Actionable comments posted: 1

♻️ Duplicate comments (3)

ghost/core/core/frontend/services/llms/markdown.js (2)

48-49: ⚠️ Potential issue | 🟠 Major | ⚡ Quick win

Map /index.md back to root route.

Line 48/49 currently resolves /index.md to /index/, which breaks reversible routing for the root page.

Proposed fix

 function getResourcePathFromMarkdownPath(pathname) {
     if (!pathname || !pathname.endsWith('.md')) {
         return null;
     }
 
+    if (pathname === '/index.md') {
+        return '/';
+    }
+
     const resourcePath = pathname.slice(0, -3) || '/';
     return resourcePath.endsWith('/') ? resourcePath : `${resourcePath}/`;
 }

🤖 Prompt for AI Agents

Verify each finding against current code. Fix only still-valid issues, skip the
rest with a brief reason, keep changes minimal, and validate.

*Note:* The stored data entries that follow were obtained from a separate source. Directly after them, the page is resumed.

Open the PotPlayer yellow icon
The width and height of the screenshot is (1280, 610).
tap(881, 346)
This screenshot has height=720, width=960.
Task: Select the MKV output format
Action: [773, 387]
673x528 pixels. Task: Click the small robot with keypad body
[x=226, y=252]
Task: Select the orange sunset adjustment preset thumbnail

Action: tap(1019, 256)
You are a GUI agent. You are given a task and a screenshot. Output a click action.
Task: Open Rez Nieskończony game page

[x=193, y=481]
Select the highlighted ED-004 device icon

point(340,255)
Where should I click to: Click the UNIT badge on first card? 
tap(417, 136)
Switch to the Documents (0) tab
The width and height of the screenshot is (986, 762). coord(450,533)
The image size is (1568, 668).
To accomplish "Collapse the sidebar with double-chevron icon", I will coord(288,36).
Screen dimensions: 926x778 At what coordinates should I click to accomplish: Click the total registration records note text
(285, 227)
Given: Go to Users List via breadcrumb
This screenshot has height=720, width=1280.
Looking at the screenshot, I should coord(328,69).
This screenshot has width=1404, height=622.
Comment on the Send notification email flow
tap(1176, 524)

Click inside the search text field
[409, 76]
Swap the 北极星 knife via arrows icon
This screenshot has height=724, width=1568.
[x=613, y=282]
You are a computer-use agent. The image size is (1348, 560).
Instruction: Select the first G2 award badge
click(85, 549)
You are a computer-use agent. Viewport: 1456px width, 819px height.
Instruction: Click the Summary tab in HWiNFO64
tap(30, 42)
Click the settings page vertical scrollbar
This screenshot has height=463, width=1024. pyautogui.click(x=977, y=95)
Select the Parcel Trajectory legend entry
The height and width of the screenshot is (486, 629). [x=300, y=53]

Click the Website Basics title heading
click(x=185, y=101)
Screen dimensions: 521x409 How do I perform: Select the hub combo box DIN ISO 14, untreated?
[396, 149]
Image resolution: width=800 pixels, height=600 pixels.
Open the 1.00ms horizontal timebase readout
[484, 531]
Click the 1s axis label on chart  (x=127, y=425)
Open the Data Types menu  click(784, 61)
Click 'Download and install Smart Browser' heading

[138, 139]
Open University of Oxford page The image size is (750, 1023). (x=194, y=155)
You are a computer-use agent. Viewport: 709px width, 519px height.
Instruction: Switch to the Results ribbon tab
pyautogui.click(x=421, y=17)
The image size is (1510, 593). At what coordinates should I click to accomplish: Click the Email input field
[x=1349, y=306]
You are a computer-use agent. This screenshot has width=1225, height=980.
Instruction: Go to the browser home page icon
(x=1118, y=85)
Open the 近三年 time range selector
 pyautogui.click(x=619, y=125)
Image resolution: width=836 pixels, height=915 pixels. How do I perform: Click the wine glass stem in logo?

In `@ghost/core/core/frontend/services/llms/markdown.js` around lines 48 - 49, The
current logic computes resourcePath from pathname.slice(0, -3) and then forces a
trailing slash, which turns '/index.md' into '/index/'; change the
post-processing to map the special case '/index' back to '/' (i.e. if
resourcePath === '/index' return '/'), otherwise keep the existing
trailing-slash behavior; update the code around the resourcePath computation and
the return expression that currently uses resourcePath.endsWith('/') to handle
this '/index' special case.

69-75: ⚠️ Potential issue | 🟠 Major | ⚡ Quick win

Preserve markdown block structure during HTML conversion.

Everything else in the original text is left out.